> [Given text]:
# # # # #
Saturday, November 28, 2009

3 more weeks....

My apologies to any of you who are still reading this - I haven't posted for quite a bit! These past few weeks have been a whirlwind of things, and these last few days in Mérida before my group leaves on December 3 for a 2 week trip around Southern Mexico will be especially busy.

These past 2 weekends our Calvin group had 2 different excursions to archaeological sites and other points of interest. The first weekend we went to ruins at Ek' Balam and a Cenote called Ik-Kil, the next we we to ruins at Uxmal and Mayapán and the caves at Lol-tun. These ruins were a little more fun to visit than Chichén Itzá because visitors are permitted to climb them. There are many archaeological sites in Yucatán, and the government gives varying levels of support and maintenance to different sites. Sites like Chichén Itzá and Uxmal receive more funding and visitors and are better maintained, while sites like Mayapán receive less (but are still very fun to visit!).

On Thanksgiving Day we still had class, as Mexico does not the same holiday, but that night we all went to my Calvin professor's house for dinner. We had turkey and stuffing and other side dishes and it was a lot of fun. One of the things that I will miss about this semester is always being with the group of Calvin students here - we always have a lot of fun together.

Last night our group put together a thank you program/social/party for our families here in Mérida. Saying goodbye at the end of the semester is going to be difficult! All of our families have been great blessings to us during our stay here. It will also be sad to say goodbye to the friends we have made at la Modelo, as many of them in our classes have been very welcoming and helpful. Today I started listening to Christmas music...which was probably a bad idea, as it makes me homesick when I should be focusing on my time here, but I am excited to see all of my family and friends in the USA in a few weeks!
# # # # #
> [Data shown]:
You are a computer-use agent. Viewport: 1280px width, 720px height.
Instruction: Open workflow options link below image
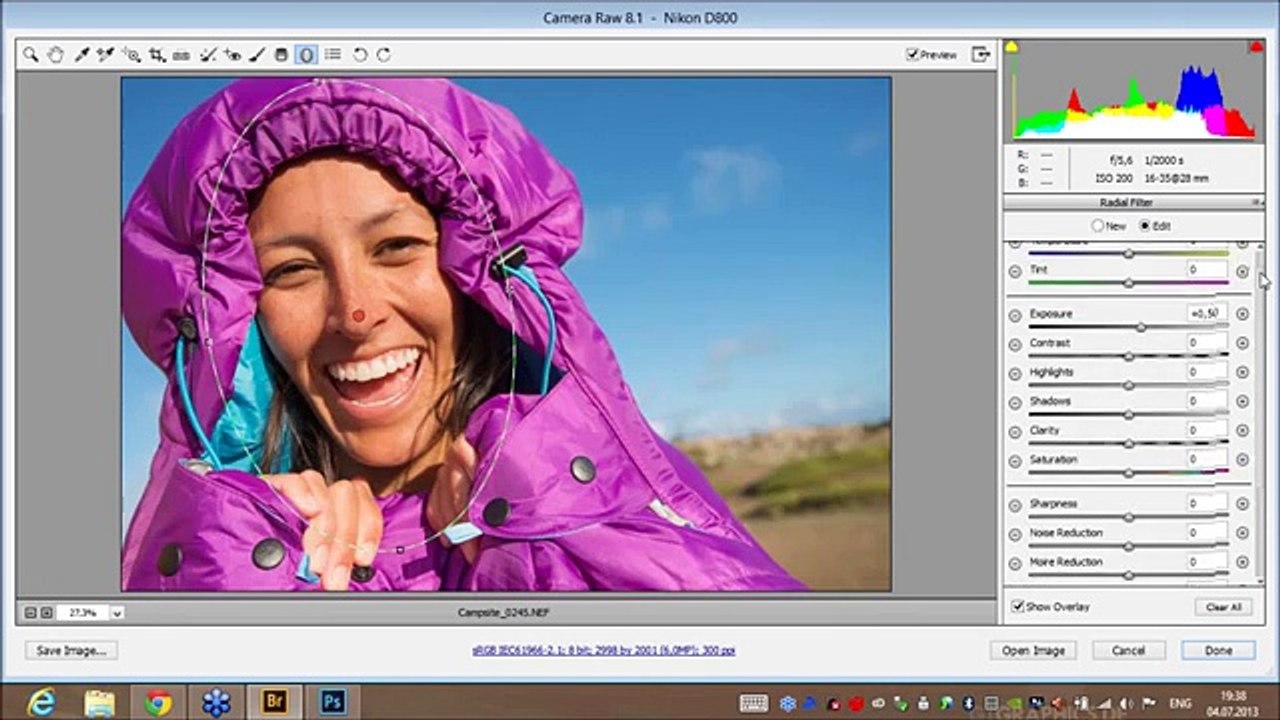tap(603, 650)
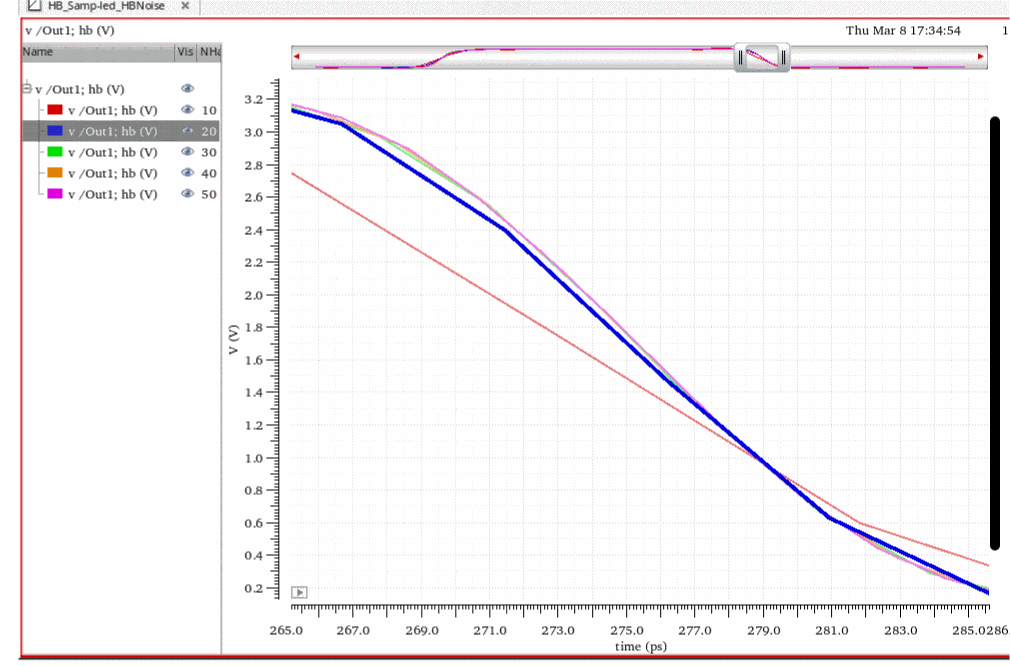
# # # # #
> [Required task 1]:
Answer these from the Mérida blog post:
(a) On what date does the group leave for its trip around Southern Mexico?
(b) Which ruins did the group visit on the first of the two weekend excursions?
(c) Where did the group have dinner on Thanksgiving Day?
> [Required task 2]:
Render this sentence from the Mérida blog post in Spanish: "Saying goodbye at the end of the semester is going to be difficult!"
> [Required task 3]:
Continue the Mérida blog post from its final sentence.
The material on this page stands apart from the Mérida blog post.

> [Reply 1]:
(a) December 3
(b) Ek' Balam
(c) At the Calvin professor's house

> [Reply 2]:
¡Despedirse al final del semestre va a ser difícil!

> [Reply 3]:
Remnants of cave paintings at Lol-tun: try and spot the black handprint


Pyramid at Uxmal


View from the top of the "Acropolis" at Ek' Balam


Figures on the "Acropolis" of Ek' Balam


My host sister, niece, mom, and I at the party for our host families


Thanksgiving Dinner - probably the first time I have eaten it off of a disposable plate, but it was delicious!


Mayapán


View of Mayapán from pyramid

My host mom and I in huipiles, the traditional dress of the women in Yucatan and other states in Southern Mexico


Tuesday, November 10, 2009

Christmas??

Stores here have started putting out Christmas merchandise for sale...as I am sure they have back in the USA too. The fact that the seasons don't really change here makes it hard for me to believe that Christmas is only a month and a half away. I have never lived in a place where the seasons don't change, so perhaps my perception of time is a little off.

Sunday, November 8, 2009

Fútbol, Día de los Muertos, and Celestún

This past week has been a whirlwind - I have a feeling that the closer I get to the end of the semester, the faster time will go. At the end of October we went to a soccer (fútbol) game, which was fun but ended in a disappointing tie, Mérida 0, Veracruz 0. The weekend of October 31-November 2 was Hanal pixan/ Day of the Dead here in Mexico, which meant that there were Day of the Dead altars set up in the city center and that we ate a lot of pib (a dish cooked in banana leaves almost like a casserole with chicken, beans, and tortillas) and pan de muerto (bread of the dead). The protestant Christians here do not officially celebrate el Día de los Muertos, but we still ate pib and pan de muerto.

The end of this past week has been very rainy in Yucatán, perhaps because of tropcal storm or hurricane Ida. I don't mind a little bit of rain...but unfortunately many of Mérida's streets flood with murky water if the rain lasts all day.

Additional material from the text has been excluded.